LISTED RECORDS:
========================================================================

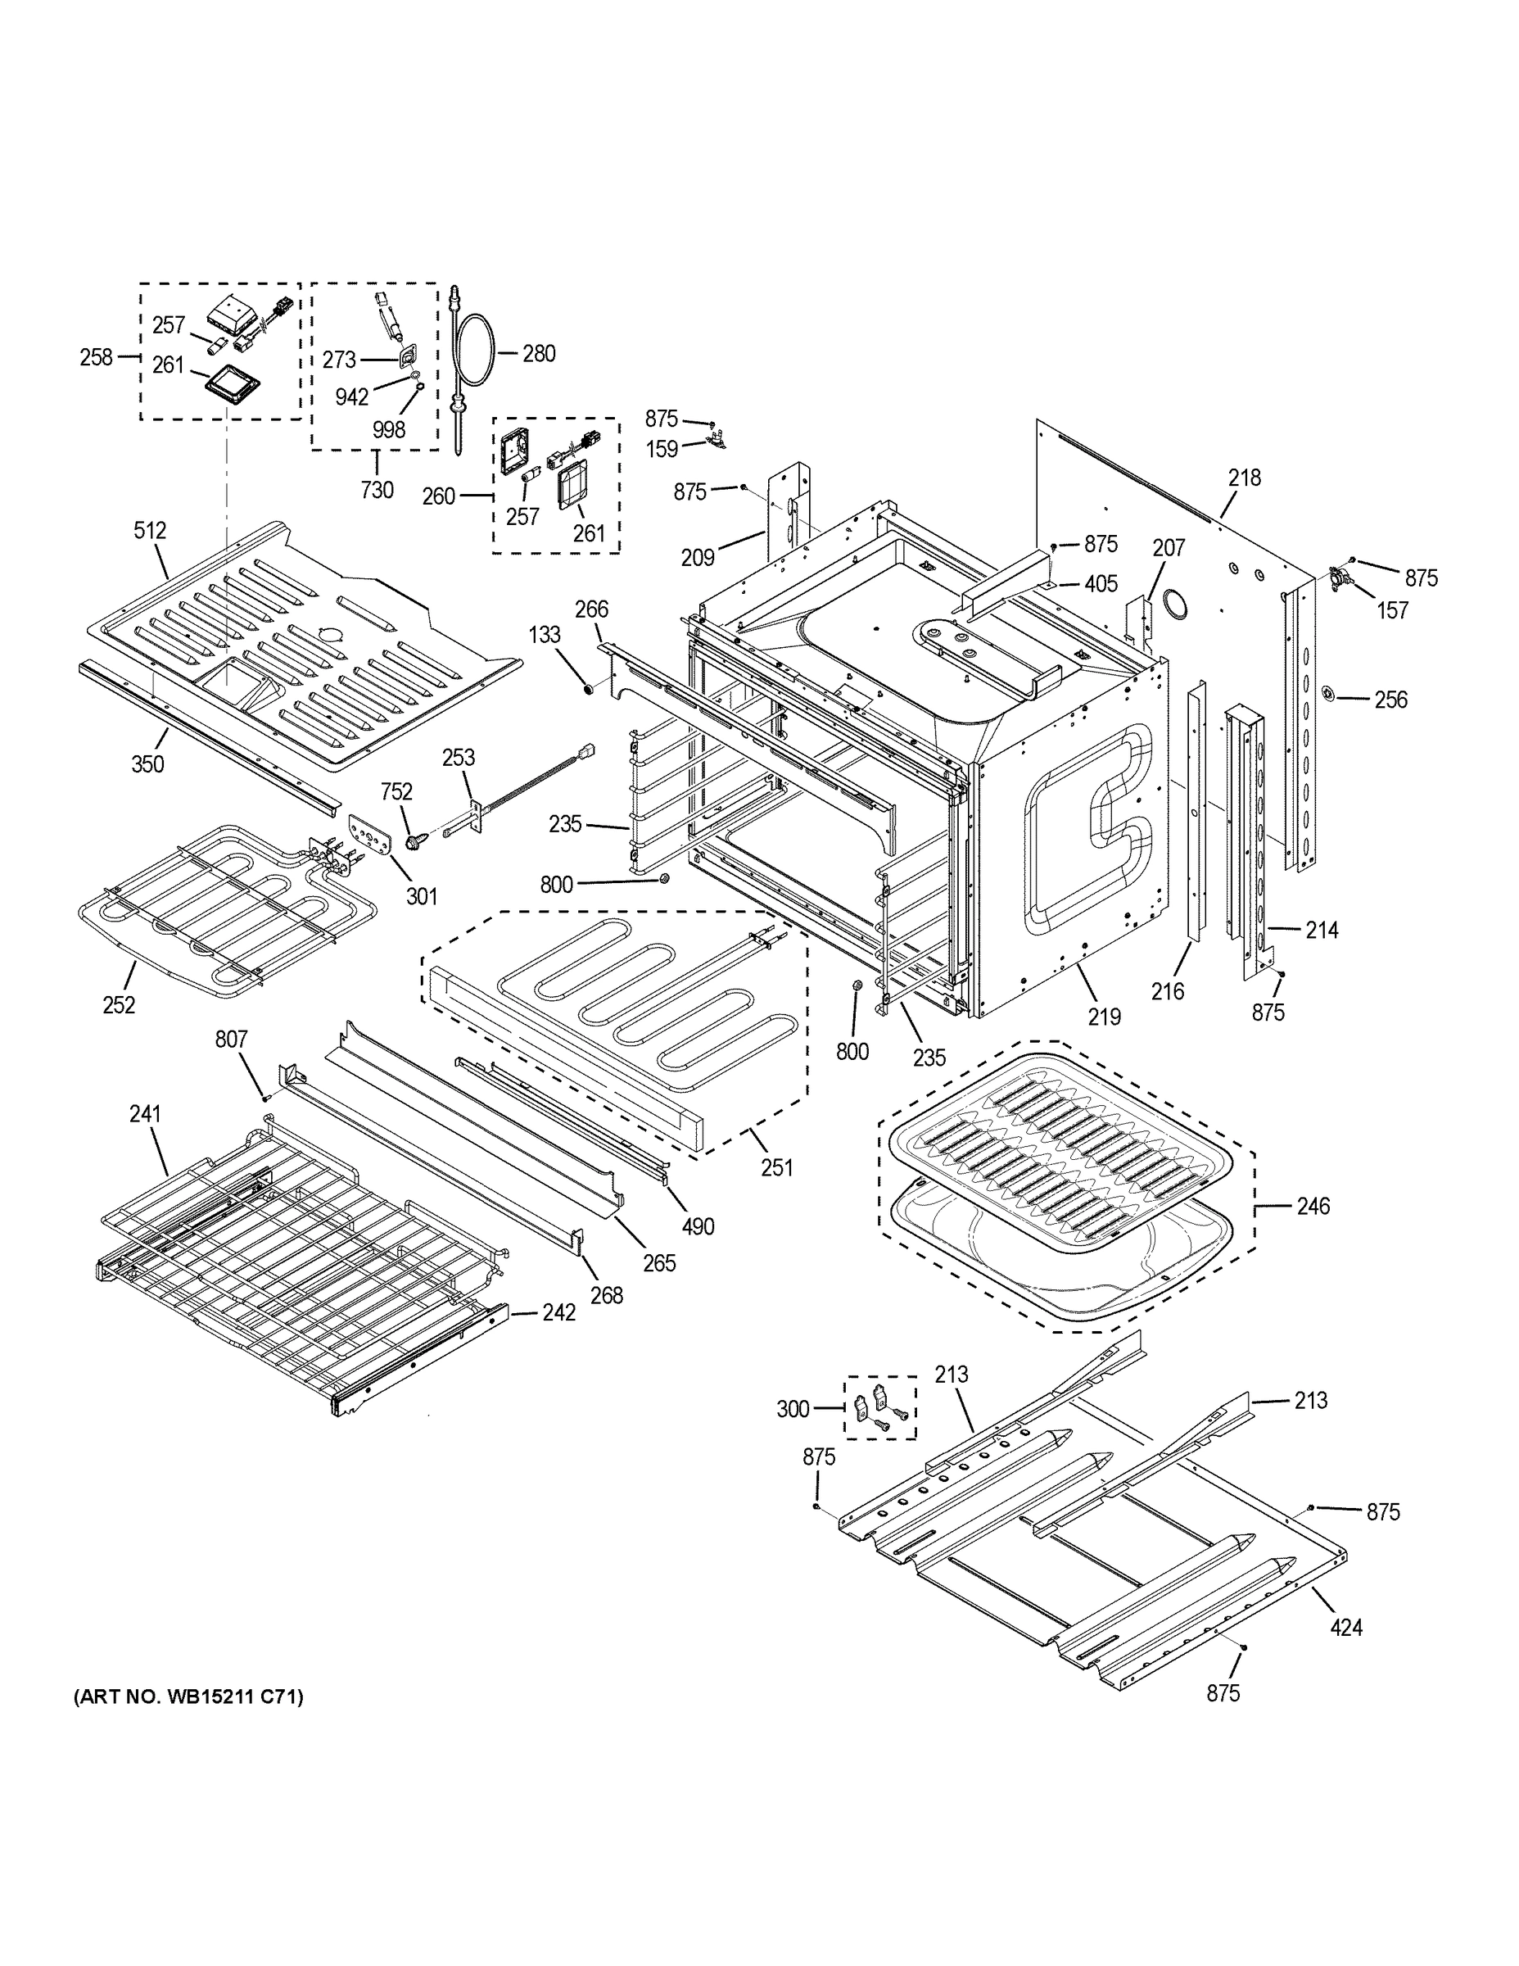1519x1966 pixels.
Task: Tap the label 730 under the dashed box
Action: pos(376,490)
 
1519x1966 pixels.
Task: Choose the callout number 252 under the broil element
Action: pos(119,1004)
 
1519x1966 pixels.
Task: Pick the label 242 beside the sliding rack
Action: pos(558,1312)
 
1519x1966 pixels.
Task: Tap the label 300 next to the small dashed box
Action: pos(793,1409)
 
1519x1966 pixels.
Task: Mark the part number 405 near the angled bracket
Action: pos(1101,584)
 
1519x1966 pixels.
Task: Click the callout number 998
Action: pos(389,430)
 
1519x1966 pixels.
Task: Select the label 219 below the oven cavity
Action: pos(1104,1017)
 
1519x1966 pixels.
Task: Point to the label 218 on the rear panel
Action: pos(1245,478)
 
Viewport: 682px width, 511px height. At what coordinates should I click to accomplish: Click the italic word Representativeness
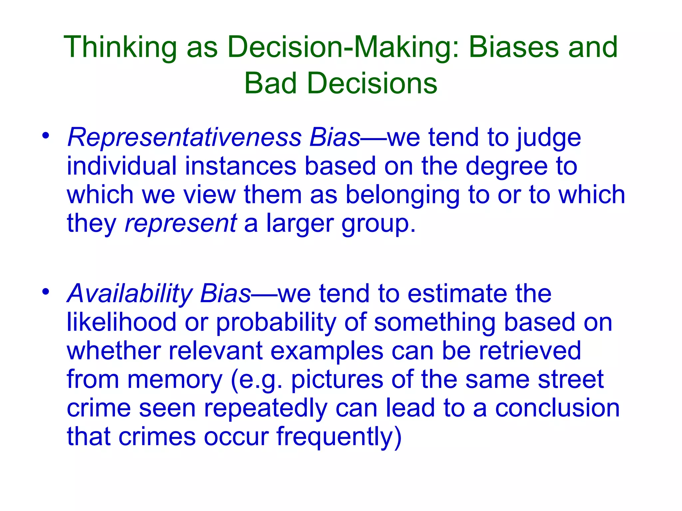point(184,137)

========================================================================

Lay out every line of the listing above as a numbered list, skipping the blank lines and omitting the pictures.

1. 1519x1966 pixels.
2. Task: Tap the label 730 under the dashed box
3. Action: pos(376,490)
4. 1519x1966 pixels.
5. Task: Choose the callout number 252 under the broil element
6. Action: pos(119,1004)
7. 1519x1966 pixels.
8. Task: Pick the label 242 beside the sliding rack
9. Action: pos(558,1312)
10. 1519x1966 pixels.
11. Task: Tap the label 300 next to the small dashed box
12. Action: pos(793,1409)
13. 1519x1966 pixels.
14. Task: Mark the part number 405 near the angled bracket
15. Action: pos(1101,584)
16. 1519x1966 pixels.
17. Task: Click the callout number 998
18. Action: pos(389,430)
19. 1519x1966 pixels.
20. Task: Select the label 219 below the oven cavity
21. Action: pos(1104,1017)
22. 1519x1966 pixels.
23. Task: Point to the label 218 on the rear panel
24. Action: pos(1245,478)
25. Viewport: 682px width, 511px height. At what coordinates should I click to accomplish: Click the italic word Representativeness
26. point(184,137)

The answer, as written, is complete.